I feel bad for them, the reason they are panicking is because they have no money, zip, zilch, zero. If the tenants do not pay the rent on the first, their mortgage bounces. It comes out on the first. 

The tenant can't be late ONE DAY. The stress they go through every month is incredible.


----------



## marina628 (Dec 14, 2010)

My daughter rents from one of these landlords , she cashed December 1 rent on November 22 !


----------



## Causalien (Apr 4, 2009)

Is it me, or there's been a huge influx of posts like these where people are persuaded by RE agents to buy because they can rent it out to cover the mortgage?

Sounds like a repeat of US. Anyone can confirm? I don't lurk around RE section as much as you guys.


----------



## Berubeland (Sep 6, 2009)

I think so, to be honest I've noticed a huge trend in the last 2-3 years as long term landlords win the property lottery and cash out. Not just small landlords, I'm talking big deals too. 

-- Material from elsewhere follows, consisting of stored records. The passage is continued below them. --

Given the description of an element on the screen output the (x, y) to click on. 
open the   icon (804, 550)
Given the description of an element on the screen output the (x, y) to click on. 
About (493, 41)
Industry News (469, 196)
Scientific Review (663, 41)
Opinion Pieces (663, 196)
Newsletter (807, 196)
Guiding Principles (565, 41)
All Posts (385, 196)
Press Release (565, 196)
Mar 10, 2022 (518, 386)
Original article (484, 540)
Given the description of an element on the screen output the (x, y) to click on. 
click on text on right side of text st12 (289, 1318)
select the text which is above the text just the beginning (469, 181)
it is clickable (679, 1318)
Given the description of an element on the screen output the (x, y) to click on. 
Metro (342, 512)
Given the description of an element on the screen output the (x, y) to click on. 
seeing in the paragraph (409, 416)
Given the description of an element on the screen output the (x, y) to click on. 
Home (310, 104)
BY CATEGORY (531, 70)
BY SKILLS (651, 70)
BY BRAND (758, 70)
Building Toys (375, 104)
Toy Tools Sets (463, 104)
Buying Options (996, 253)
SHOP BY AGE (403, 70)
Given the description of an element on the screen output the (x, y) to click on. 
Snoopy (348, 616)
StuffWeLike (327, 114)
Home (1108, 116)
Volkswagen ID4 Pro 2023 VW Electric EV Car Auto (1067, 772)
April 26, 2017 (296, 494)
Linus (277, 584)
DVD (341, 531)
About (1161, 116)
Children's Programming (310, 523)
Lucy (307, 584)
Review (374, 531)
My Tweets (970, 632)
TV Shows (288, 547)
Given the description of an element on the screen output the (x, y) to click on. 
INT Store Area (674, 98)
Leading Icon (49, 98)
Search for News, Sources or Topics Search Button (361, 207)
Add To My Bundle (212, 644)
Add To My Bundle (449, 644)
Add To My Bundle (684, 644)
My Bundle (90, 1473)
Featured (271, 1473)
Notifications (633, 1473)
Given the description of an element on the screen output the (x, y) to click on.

Every large owner I've ever worked for has sold their properties.


----------



## tobuyornottobuy (Nov 19, 2011)

I have a contingency fund for issues, have been there done that before, would rather not use it of course!.
What I am hoping, is to get a rent-to-own tenant immediately and lock in a price that is FMV + inflation.
That way I immediately know my profit margins, and I think would be better than a long term rent on this, Ihave read the mixed views of rent-to-own, and am not sure if I could even find someone suitable. we'll see.
I'm not prepared to take just anyoneon a rent-to-own, becuase I dont want to rip off someone who really doesnt have a chance of getting a mortgage, that' not the way I like to live life!


----------



## Causalien (Apr 4, 2009)

Please tell me where there are houses for sale for $180 000 in BC?


----------



## rookie (Mar 19, 2010)

Berubeland said:


> I think so, to be honest I've noticed a huge trend in the last 2-3 years as long term landlords win the property lottery and cash out. Not just small landlords, I'm talking big deals too.
> 
> Every large owner I've ever worked for has sold their properties.


read it as they either exited the RE market because they owned something. i repeat my question, has someone done any research on how we can short it??? i have seen honest responses stating sell home builders etc etc but they are not a straight bet against residential RE values going down. i do not want any external factors in play. i want a pure bet against the residential RE, like CDSs. are there canadian equivalents??? can we short the CMHC?


----------



## Four Pillars (Apr 5, 2009)

rookie said:


> i want a pure bet against the residential RE, like CDSs. are there canadian equivalents??? can we short the CMHC?


At this point, it should be fairly obvious that nobody in here has an answer for you. I doubt such a "pure" product exists.

You should read the "Big Short" - it outlines this exact situation in the US market and the difficulties that investors had in trying to short the sub-prime lending market.


----------



## tobuyornottobuy (Nov 19, 2011)

*180,000 homes*

vancouver island. - nanaimo and anywhere north of nanaimo.

both nanaimo and cambpell river have reduced abit over the last year


----------



## humble_pie (Jun 7, 2009)

rookie in the US there are options drawn on the regional case-shiller residential housing indexes. As far as i know these are not retail investment opportunities. Players are usually builders hedging new housing projects.

in canada, there is a case-shiller-type index called teranet national bank house price index. Like the case-shiller, it is also broken out for particular regions & cities. Here is a link. It does not appear that the teranet indexes, or proxies for them, trade. I would suppose that large institutions can enter into customized hedging contracts, but it doesn't look like any opportunities exist for the retail investor.

http://www.housepriceindex.ca/Default.aspx


----------



## Sampson (Apr 3, 2009)

tobuyornottobuy said:


> vancouver island. - nanaimo and anywhere north of nanaimo.


Anywhere North? Last I checked Parksville and the Courtney-Comox area were still quite expensive.


----------



## tobuyornottobuy (Nov 19, 2011)

comox is expensive, still some deals in cumberland and courtenay, I am not sure about parksville but thought there were some reasonably priced homes there.
I'm new to this...don't quote me!!!!


----------